ERISA defines a fiduciary of a Plan as anyone who `exercises any discretionary authority or discretionary control respecting management of such plan or exercises any authority or control respecting management or disposition of its assets ... [or] has discretionary authority or discretionary responsibility in the administration of such plan.' 29 U.S. C. 1002(21) (A)....
Once [defendant] appointed the Plan Administrator and gave him control over the Plan, [defendant] was no longer a fiduciary because it retained no discretionary control over the disposition of claims.

Id. at 1325. See also Sommers Drug Stores Company Employee Profit Sharing Trust v. Corrigan Enterprises, Inc., 793 F.2d 1456, 1459-60 (5th Cir.1986), cert. denied, ___ U.S. ___, 107 S. Ct. 1298, 94 L. Ed. 2d 154 (1987).

The Bank of America filed declarations stating that the Employee Benefits Administrative Committee was appointed as the Plan fiduciary, and that it has sole discretionary power over the management of the Plan. Holland's complaint does not name either the Plan or the Employee Benefits Administrative Committee as defendants.

In opposition, Holland asserts that the Bank of America retained control over the Plan fiduciary because three members of the Employee Benefits Administrative Committee are officers of the Bank and were appointed at the pleasure of the Board of Directors.

Holland's argument, however, does not render the Bank liable for the administration of the Plan; the Bank is only liable "to the extent" that it exercises control. In Sommers Drug Stores, the Fifth Circuit summarized

[f]or example, if an employer and its board of directors have no power with respect to a plan other than to appoint the plan administrator and the trustees, then their fiduciary duty extends only to those functions. [Citing Gelardi.]

Id. at 1460.

Holland is not claiming that the Bank of America is liable because it improperly appointed fiduciaries. The complaint, instead, alleges that Holland's disability was improperly terminated. That claim is cognizable against the Plan and the fiduciary the Employee Benefits Administrative Committee.

Both parties brief whether Holland's disability was improperly terminated. Essentially, the Bank of America states that the Plan provided for continuing disability for mental disorders if the employee is institutionalized. Holland requested continued benefits, but refused to be institutionalized. The court finds that it is unnecessary to address these arguments because the Bank is not the proper party.

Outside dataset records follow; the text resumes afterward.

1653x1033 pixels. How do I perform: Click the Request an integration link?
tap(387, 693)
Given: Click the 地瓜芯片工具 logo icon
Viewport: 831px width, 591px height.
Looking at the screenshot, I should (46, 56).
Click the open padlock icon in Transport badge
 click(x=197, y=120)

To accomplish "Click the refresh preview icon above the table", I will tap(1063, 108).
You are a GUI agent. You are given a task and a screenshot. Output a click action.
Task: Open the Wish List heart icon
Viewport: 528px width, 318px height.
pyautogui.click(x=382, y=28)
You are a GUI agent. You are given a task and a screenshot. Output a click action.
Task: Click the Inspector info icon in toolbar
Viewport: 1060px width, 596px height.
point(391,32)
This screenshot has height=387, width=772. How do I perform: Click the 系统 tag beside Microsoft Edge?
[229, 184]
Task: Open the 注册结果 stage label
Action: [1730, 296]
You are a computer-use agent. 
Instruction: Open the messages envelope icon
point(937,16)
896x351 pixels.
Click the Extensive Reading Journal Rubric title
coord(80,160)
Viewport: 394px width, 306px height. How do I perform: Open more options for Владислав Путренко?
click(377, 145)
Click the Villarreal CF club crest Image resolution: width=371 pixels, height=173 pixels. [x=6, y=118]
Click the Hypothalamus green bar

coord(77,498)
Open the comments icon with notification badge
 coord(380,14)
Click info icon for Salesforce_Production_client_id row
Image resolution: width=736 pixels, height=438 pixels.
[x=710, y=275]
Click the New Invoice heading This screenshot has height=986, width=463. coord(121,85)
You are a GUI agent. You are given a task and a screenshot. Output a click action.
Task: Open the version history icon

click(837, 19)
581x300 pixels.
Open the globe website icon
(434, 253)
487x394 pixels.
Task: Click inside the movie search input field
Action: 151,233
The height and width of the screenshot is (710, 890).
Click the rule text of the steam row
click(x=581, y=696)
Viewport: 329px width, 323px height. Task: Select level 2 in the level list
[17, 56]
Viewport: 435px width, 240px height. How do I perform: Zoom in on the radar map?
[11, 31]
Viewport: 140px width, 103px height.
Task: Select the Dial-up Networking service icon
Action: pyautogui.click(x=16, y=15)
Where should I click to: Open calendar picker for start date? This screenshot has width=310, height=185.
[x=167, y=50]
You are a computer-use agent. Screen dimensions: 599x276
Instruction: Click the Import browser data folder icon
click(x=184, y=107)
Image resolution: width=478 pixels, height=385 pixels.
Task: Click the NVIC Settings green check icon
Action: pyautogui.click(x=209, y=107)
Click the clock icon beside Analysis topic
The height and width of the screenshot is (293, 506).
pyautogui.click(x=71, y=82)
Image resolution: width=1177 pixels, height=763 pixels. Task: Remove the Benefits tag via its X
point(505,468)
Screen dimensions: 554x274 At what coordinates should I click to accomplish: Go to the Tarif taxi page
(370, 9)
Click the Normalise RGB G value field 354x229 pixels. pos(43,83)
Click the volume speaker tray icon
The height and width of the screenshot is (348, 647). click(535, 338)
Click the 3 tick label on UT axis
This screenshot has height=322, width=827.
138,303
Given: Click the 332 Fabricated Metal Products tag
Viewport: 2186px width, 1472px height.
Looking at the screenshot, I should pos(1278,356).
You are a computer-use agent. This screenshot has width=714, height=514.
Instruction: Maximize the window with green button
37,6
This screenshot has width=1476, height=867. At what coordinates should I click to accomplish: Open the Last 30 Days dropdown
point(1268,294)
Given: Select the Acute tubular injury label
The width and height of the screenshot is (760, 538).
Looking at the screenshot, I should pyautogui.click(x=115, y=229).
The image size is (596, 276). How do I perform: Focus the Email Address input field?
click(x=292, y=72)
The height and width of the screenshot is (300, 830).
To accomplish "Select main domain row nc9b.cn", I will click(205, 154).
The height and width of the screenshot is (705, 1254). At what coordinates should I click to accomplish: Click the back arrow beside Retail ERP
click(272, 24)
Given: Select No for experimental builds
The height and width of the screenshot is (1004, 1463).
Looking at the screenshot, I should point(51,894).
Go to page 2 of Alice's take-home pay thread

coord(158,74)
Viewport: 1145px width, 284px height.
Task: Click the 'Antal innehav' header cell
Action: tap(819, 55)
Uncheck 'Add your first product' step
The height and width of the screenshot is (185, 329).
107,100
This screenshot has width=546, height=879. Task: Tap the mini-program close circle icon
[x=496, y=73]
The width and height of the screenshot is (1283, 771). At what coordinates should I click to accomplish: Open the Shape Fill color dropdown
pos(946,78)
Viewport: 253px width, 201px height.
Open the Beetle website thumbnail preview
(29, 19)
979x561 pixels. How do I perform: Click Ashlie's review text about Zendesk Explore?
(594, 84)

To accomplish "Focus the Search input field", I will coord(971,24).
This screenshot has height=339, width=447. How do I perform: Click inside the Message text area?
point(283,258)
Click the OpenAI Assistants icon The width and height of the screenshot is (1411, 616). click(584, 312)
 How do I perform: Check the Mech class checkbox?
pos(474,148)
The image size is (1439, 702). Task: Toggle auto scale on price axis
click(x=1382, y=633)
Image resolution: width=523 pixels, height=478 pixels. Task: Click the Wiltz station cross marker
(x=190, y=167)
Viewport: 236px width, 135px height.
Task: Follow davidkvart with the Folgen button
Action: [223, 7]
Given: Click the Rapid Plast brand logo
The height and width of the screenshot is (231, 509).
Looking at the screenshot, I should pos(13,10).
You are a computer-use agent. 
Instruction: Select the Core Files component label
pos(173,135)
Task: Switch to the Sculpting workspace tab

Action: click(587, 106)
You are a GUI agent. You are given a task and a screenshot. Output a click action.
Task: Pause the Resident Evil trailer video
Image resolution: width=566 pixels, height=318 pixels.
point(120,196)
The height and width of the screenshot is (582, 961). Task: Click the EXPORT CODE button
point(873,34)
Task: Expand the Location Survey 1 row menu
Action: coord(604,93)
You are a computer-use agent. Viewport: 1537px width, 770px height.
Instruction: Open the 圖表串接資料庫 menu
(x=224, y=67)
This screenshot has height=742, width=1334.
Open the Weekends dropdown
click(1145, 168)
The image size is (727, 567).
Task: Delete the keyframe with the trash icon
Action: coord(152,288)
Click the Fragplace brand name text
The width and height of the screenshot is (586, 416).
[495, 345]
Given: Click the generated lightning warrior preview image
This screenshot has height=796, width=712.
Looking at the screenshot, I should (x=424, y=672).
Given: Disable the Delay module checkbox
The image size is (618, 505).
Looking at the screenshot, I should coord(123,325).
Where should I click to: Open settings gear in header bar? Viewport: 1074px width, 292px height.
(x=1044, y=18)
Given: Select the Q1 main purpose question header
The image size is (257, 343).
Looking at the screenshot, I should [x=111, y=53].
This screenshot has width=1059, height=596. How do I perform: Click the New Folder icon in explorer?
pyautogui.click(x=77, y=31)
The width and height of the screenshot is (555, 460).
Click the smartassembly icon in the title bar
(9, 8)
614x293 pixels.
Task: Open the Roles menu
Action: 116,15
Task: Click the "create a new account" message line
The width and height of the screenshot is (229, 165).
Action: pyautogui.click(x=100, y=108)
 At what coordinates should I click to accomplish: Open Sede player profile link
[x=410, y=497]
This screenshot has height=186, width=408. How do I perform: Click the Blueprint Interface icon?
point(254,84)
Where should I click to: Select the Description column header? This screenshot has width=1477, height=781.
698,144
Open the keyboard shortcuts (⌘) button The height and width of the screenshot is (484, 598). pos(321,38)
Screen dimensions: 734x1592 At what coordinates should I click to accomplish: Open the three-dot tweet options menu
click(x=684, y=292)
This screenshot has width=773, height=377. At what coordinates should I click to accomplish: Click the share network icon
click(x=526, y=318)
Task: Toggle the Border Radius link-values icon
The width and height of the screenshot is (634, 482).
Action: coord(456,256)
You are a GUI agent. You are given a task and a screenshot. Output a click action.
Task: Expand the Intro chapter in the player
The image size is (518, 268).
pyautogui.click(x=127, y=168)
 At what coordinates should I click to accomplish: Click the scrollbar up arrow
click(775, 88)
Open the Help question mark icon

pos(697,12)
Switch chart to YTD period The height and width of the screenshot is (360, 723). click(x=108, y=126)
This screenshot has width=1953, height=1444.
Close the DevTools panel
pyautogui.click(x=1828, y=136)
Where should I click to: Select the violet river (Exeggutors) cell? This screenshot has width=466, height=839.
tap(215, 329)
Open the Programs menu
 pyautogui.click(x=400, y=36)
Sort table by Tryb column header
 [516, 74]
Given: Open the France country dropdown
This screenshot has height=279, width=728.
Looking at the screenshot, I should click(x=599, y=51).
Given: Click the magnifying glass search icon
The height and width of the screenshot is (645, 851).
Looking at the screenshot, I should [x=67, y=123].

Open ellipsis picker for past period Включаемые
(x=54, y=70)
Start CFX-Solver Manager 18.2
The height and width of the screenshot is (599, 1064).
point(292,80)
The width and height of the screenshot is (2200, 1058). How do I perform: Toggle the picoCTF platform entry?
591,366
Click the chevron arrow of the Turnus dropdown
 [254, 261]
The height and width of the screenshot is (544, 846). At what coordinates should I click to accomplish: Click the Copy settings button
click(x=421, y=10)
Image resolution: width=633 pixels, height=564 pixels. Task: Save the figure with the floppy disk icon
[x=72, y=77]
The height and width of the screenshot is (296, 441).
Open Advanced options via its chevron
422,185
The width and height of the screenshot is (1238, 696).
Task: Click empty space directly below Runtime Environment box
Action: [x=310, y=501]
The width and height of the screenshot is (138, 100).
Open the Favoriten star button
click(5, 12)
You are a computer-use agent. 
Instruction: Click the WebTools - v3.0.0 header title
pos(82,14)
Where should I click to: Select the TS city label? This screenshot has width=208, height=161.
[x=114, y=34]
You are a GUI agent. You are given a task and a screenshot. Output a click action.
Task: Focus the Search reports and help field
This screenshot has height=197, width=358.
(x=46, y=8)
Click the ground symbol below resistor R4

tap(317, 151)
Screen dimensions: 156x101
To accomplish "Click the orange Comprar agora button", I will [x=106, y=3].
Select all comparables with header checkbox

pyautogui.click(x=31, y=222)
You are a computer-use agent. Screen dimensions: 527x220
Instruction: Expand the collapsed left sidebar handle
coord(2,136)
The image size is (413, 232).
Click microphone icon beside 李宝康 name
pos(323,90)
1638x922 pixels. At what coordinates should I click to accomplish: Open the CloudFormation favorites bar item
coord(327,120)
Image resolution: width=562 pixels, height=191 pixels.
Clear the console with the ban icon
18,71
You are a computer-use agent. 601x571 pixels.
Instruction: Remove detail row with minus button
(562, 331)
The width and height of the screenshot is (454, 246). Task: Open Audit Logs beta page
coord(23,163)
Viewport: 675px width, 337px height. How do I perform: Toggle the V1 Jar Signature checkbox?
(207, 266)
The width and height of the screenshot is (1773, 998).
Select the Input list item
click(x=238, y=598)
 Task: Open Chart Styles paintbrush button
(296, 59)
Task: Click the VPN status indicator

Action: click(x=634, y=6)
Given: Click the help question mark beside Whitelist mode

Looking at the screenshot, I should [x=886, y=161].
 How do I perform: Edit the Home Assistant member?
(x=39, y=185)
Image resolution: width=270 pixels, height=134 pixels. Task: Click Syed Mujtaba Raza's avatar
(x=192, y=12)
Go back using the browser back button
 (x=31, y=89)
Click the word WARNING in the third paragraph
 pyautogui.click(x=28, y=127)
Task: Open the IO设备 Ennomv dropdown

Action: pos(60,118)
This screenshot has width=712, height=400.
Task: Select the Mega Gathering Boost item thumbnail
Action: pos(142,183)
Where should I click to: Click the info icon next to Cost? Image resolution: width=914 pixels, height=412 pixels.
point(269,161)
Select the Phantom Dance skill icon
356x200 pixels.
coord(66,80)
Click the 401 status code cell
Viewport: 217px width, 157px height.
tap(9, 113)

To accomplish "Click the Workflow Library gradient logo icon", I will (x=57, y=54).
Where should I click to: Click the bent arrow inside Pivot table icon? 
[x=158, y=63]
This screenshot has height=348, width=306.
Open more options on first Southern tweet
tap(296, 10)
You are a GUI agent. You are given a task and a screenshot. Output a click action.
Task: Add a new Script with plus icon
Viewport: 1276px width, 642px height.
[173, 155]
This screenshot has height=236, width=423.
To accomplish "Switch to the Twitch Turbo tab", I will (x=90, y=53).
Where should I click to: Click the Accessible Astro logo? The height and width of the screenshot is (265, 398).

Upon due consideration of the parties' memoranda and exhibits, the arguments advanced at hearing and for the reasons set forth herein, this court hereby grants the motion for summary judgment in favor of the Bank of America, as to all claims against it, and in favor of Wolford and Bromley, as to all claims against them individually.


[1] Initially it should be noted that Holland has not even been terminated; he objects instead to demotion and failure to promote.